What comes after that? Permanent GPS under-the-skin implants? Don’t laugh – there’s already a rice-grain-sized, programmable implant with health information on it currently in use in Brazil and other places…
Look, if all of this sounds like some paranoid delusion out of a Philip K. Dick story (read Minority Report – or see the movie), consider this: 10 years ago, did you really think there’d be stoplight and highway cameras enforcing moving violations? Did you think you’d be under constant surveillance at the shopping mall? Could you have conceived that cameras on street corners would be watching your every move – or that near-silent police drone aircraft would be looking down on you? Did you think your rental car would be keeping track of every place you go, every stop you make? Did you imagine that every time you went to pick up your loved ones at the airport, your face would be snap-shotted, analyzed, fed into a computer, and recorded in a file somewhere forever?

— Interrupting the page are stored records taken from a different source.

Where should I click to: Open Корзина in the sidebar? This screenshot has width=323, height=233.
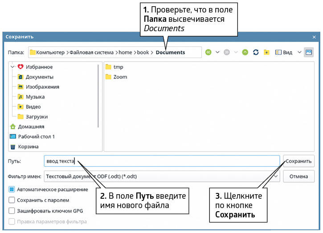coord(28,147)
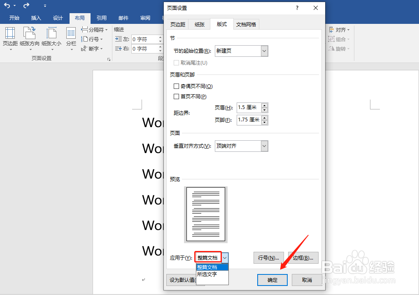The width and height of the screenshot is (419, 295).
Task: Open the 垂直对齐方式 dropdown
Action: (x=264, y=146)
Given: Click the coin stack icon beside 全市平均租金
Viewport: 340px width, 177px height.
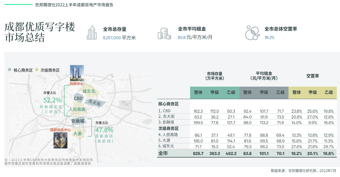Looking at the screenshot, I should pyautogui.click(x=164, y=33).
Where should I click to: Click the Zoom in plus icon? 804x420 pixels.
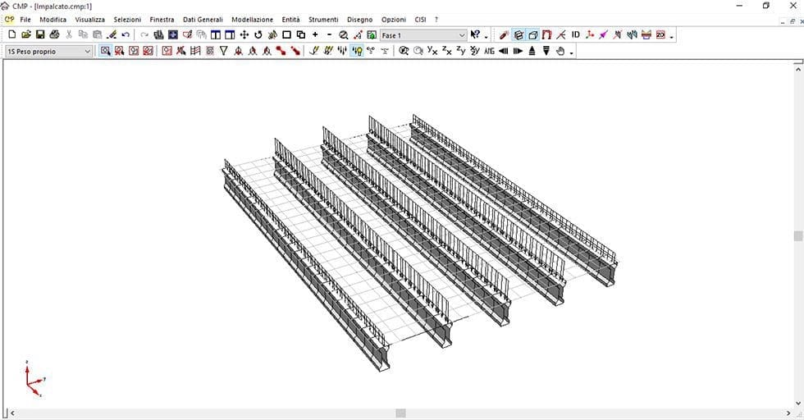(x=315, y=35)
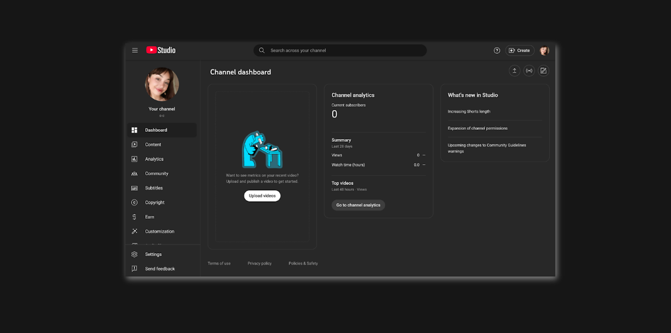Click the channel search input field
The image size is (671, 333).
tap(340, 50)
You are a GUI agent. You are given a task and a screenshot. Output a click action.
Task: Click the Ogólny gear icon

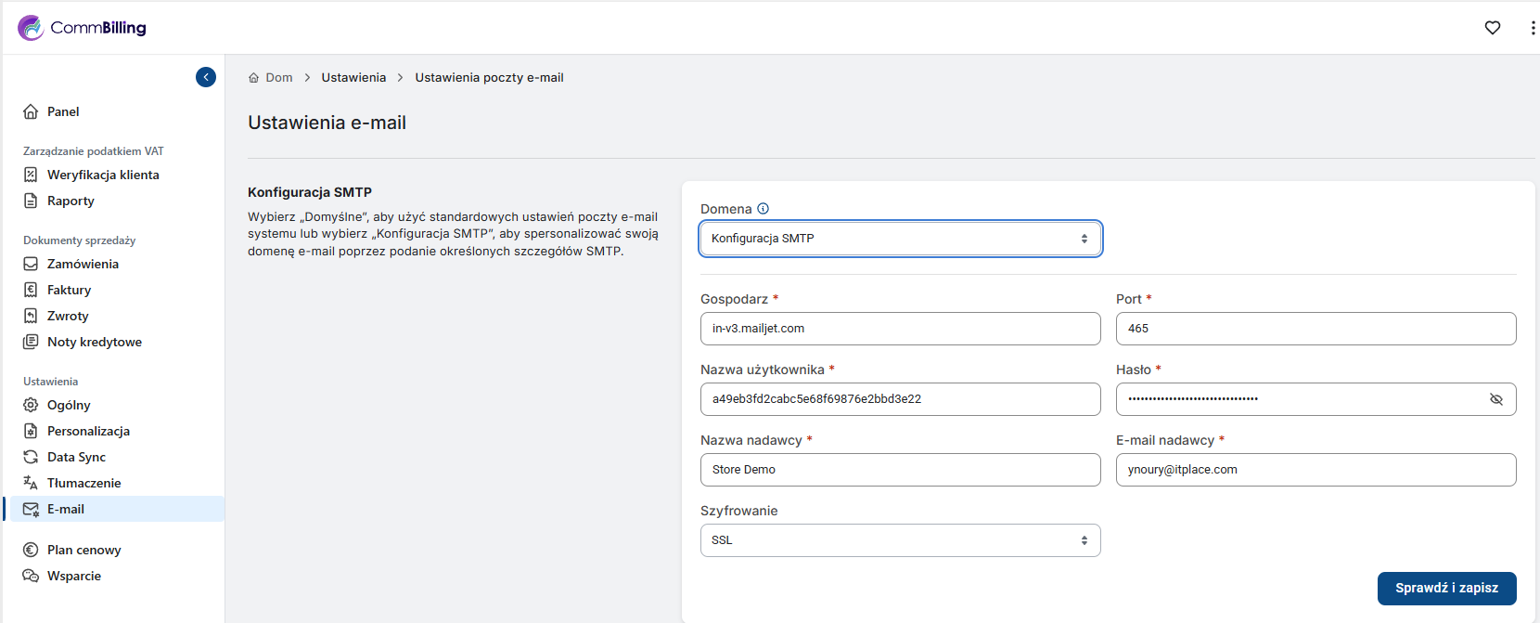[x=31, y=405]
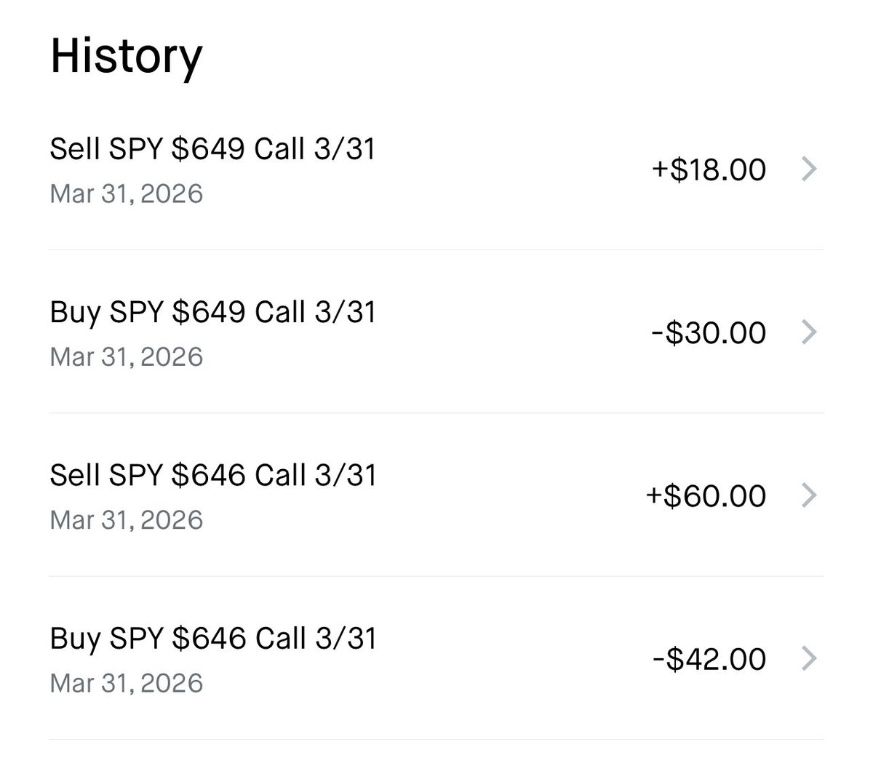Screen dimensions: 873x771
Task: Click the date under Buy SPY $649 Call
Action: click(126, 357)
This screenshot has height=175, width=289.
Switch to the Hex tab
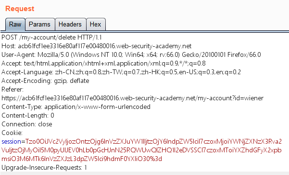pyautogui.click(x=96, y=24)
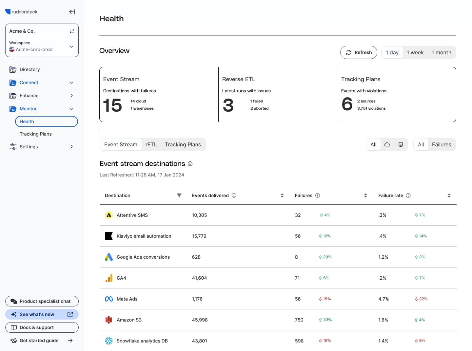Switch time range to 1 month

441,52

Probably not, yet all of these things are happening right now. Is it really so inconceivable that in another 10 years (or less), every step you take and every call you make will be a matter of permanent record – especially now that you can see the first steps toward that possible end being taken?
What shakes me up even more than how often I’m on “candid camera” nowadays is the fact that there doesn’t seem to be much of a mainstream dialogue about this coming boom in surveillance of all types – and that people don’t realize that at the heart of it, such things are patently unconstitutional. My biggest fear is not that all of this will happen, but that it’ll happen under the radar…
That instead of becoming the biggest privacy and personal freedoms debate in our country’s history, it’ll slip into both the official policy and the public’s acceptance of their own governance as unobtrusively as the technology itself does its devious job.